3.All entertainment shall take place indoors only, except for up to 10 events per year in the outside area, these shall cease by 22.00hours.
4.With the exception of up to 10 events per year, speakers in the outside area will play only low background music.

5.During the 10 events per year when music is played externally local residents who have not specifically requested not to be notified are to be notified in writing at least 7 days prior to the event and shall be provided with a telephone number to contact the premise should music be causing a disturbance. The phone number provided shall be manned at all times during the event. A log shall be made of all noise checks, complaints received and remedial action to resolve any complaints.

6.The use of the beer garden by customers shall be limited from 09.00 hours until 22:00 hours.

7.Use appropriate management controls to reduce the likelihood of customers causing a nuisance to local residents when using and vacating the premises. This should include placing at all exits from the premises, in a place where they can be seen and easily read by the public, notices requiring customers to use and leave the premises and the area quietly. (Note, this may also include a reference to vehicles).

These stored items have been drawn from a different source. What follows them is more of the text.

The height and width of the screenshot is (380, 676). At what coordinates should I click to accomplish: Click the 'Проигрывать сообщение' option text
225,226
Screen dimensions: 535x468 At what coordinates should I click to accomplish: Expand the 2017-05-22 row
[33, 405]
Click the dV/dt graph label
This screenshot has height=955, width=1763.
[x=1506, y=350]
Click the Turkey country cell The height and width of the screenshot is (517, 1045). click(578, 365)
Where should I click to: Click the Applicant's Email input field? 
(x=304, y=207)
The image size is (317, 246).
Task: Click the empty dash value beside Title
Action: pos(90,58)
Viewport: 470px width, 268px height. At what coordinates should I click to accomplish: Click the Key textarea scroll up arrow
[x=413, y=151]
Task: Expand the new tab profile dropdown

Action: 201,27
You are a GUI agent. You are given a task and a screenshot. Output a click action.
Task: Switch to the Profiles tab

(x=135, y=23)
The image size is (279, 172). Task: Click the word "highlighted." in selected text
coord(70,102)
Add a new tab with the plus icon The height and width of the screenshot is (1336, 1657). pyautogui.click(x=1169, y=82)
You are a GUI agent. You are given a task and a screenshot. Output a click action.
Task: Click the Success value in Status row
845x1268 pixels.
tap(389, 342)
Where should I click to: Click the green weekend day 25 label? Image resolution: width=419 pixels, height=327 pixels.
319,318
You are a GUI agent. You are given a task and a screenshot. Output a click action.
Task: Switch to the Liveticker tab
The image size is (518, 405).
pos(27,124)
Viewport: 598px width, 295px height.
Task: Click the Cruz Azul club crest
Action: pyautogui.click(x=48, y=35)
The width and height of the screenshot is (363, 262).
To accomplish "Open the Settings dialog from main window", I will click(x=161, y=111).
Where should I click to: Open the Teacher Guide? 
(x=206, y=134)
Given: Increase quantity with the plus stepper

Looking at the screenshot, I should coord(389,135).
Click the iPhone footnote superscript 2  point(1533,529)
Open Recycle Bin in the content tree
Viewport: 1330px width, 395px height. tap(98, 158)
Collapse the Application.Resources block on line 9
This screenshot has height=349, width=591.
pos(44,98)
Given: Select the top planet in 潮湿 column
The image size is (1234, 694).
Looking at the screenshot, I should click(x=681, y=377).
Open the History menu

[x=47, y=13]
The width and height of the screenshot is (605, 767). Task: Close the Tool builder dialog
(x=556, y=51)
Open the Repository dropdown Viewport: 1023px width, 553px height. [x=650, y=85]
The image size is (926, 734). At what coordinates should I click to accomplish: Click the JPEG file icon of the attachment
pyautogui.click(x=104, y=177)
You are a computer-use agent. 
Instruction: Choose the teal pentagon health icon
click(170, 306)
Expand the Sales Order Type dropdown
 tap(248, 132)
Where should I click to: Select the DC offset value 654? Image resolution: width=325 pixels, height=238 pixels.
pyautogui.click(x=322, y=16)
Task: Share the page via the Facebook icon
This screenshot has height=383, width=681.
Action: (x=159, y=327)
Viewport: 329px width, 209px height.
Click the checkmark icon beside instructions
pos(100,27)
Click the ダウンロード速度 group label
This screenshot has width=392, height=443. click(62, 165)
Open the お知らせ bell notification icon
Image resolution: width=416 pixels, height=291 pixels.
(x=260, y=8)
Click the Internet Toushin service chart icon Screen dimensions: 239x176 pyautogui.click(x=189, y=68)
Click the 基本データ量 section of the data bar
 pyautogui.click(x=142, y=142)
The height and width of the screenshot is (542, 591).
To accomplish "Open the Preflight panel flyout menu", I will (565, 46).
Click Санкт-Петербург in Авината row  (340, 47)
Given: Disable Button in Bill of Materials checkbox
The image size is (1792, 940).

8.The licence holder or his representative shall conduct periodic assessments of the noise coming from the premises and shall take steps to reduce the level of noise where it is likely to cause a public nuisance to local residents. A written record shall be made of those assessments and shall include, the time and date of the checks, the person making them and the results including any remedial action. All records shall be retained for one year.

9.There shall be provided at the premise’s containers for the storage and disposal of waste foods and other refuse from the premises. Those containers shall be constructed, maintained, and located so that access to them by vermin and unauthorised persons is prevented and arrangements shall be made for the regular lawful disposal of their contents.

10.No sale of alcohol in the external areas will take place after 22:30 hours.

11.A noise limiting device should be provided covering all internal sound systems which at all times shall operate at the decibel level set by the Environmental Health Unit and shall be maintained in good working order.

12.All doors to the external area shall be fitted with a lobby or self-closing device to prevent ingress of smoke and egress of noise.

13.The DPS will request in writing that deliveries of alcohol to take place between 07:00 and 18:00 hours.

14.Refuse, including bottles shall be disposed of from the premises between the hours of 07:00hrs- 20:00hrs.

15.There shall be no use of flood lighting likely to cause a nuisance to local residential properties.

Embedded Restrictions Remaining on the Licence (i.e. not removed)

1.No external play equipment shall be installed.

2.The wall separating the "patio area" from the "grassed area" shown on the deposited plan (2881-60) shall be maintained in its current position and at not less than its existing height.

3.There shall be no sale, supply or consumption of intoxicating liquor nor admissions of patrons of the licensed premises in the area to the east of the said wall.